There is a frontier for the debate regarding social media and its impact on society. Social media has quickly become one of the most powerful tools we have to engage with each other and the rest of the world. While some claim that it is the most important creation of our time, others would see it wiped out of sight. Both cases hold strong points for their arguments, so who do we listen to?
Social media has revolutionized communication, interaction, research and accessibility to the world. With social media platforms, we are able to connect to our loved ones from across the globe, we can purchase and receive products from a small business in a foreign country, we can conduct work and create jobs from our couches and we can research just about any topic we like. At our fingertips, social media enables activism, awareness-spreading, accessibility to art, opinions from members of society and history. Politicians, business’ and individuals can be held publicly accountable for their actions, and many unreported news stories come to the spotlight thanks to social media.
Fake news and misinformation; cyberbullying; data control; dopamine addiction and disconnection (from the real world) are all challenges we are facing when using social media. Studies have exposed correlations between social media and mental health issues. Large corporations utilize user data for profits and exploitation; fake news spreads among millions tampering in politics and social affairs; cyberbullies ruin lives and social media giants utilize dopamine systems to keep us glued to our screens.
Social interactions have been declining, and as a result we find ourselves interacting with our screens more than humans. This can cause mental health problems and create dependency on our phones for comfort, damaging our inherit social skills.
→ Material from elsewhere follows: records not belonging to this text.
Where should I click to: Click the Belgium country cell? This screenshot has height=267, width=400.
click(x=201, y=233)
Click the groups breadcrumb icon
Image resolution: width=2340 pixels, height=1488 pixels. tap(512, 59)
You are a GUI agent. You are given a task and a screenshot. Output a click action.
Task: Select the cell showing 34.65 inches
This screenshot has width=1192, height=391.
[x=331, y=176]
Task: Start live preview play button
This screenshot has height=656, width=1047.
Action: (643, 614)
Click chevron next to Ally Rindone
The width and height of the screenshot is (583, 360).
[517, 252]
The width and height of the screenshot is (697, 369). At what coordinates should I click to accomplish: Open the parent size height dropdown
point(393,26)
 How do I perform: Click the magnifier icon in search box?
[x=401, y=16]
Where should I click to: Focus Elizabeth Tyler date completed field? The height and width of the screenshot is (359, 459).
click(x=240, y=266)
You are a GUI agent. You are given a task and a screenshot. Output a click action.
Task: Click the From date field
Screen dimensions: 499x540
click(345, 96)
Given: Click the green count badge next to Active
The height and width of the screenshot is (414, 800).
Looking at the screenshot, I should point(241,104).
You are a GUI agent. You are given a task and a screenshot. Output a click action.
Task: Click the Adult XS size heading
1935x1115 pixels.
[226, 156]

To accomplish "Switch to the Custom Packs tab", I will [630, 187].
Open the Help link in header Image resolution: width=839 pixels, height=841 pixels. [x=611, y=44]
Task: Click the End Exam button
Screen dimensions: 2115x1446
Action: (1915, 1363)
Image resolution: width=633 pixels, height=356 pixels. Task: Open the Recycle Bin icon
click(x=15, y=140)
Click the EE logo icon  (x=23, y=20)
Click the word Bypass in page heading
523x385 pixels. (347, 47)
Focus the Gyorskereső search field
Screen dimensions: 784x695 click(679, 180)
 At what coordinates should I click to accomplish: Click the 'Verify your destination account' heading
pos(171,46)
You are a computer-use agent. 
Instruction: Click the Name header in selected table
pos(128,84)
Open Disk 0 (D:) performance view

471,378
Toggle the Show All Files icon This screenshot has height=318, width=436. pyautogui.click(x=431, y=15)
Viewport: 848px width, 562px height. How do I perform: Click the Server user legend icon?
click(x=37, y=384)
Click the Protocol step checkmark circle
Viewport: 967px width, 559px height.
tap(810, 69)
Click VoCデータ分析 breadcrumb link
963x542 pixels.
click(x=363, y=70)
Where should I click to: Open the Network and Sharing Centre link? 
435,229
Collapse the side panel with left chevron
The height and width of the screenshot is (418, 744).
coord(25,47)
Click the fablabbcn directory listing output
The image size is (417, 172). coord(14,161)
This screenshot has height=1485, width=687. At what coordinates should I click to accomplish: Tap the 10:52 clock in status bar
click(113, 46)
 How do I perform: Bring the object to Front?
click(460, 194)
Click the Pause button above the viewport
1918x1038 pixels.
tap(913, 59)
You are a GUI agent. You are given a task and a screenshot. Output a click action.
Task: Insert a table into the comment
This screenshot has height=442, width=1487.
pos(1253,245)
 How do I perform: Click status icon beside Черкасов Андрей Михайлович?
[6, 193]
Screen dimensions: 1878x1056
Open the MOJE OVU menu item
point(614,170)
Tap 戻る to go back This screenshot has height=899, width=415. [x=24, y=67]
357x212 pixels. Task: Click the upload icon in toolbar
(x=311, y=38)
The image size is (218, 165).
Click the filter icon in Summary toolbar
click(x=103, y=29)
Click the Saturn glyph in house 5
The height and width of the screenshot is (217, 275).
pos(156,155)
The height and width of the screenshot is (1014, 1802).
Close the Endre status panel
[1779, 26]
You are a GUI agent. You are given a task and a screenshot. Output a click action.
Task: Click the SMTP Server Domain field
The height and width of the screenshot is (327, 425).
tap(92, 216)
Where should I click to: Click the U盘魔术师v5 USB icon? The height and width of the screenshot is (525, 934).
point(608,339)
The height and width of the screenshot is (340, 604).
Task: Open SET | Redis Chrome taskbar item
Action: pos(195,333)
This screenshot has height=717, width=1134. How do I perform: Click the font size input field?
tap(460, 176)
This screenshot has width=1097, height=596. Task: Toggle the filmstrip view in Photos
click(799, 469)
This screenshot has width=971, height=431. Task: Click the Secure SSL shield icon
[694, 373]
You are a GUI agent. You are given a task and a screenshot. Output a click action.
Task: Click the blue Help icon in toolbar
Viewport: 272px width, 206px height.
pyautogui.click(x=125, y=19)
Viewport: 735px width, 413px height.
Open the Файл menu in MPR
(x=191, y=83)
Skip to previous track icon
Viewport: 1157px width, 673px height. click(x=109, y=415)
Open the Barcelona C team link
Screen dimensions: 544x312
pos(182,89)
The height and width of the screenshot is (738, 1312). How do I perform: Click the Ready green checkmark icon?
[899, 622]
It’s difficult to ignore the downsides of social media, but do they justify ending access to these platforms? Social media is certainly a game-changer in how we interact with each other and societal systems, and – like most things – it boils down to our relationship with it. If we conduct our research without bias, utilize parental guidance education systems, use the platforms to spread positive news, unreported tragedies and raise awareness for those being oppressed, we can create a healthy and positive relationship with social media. Sure, the challenges are real and there is no one-answer-solution, but as a society, we dictate the meaning and relevance of social media. It is up to us to hold each other accountable – politicians, businesses, individuals and collective groups – and to use the platforms responsibly. And, let’s remember, with great power comes great responsibility.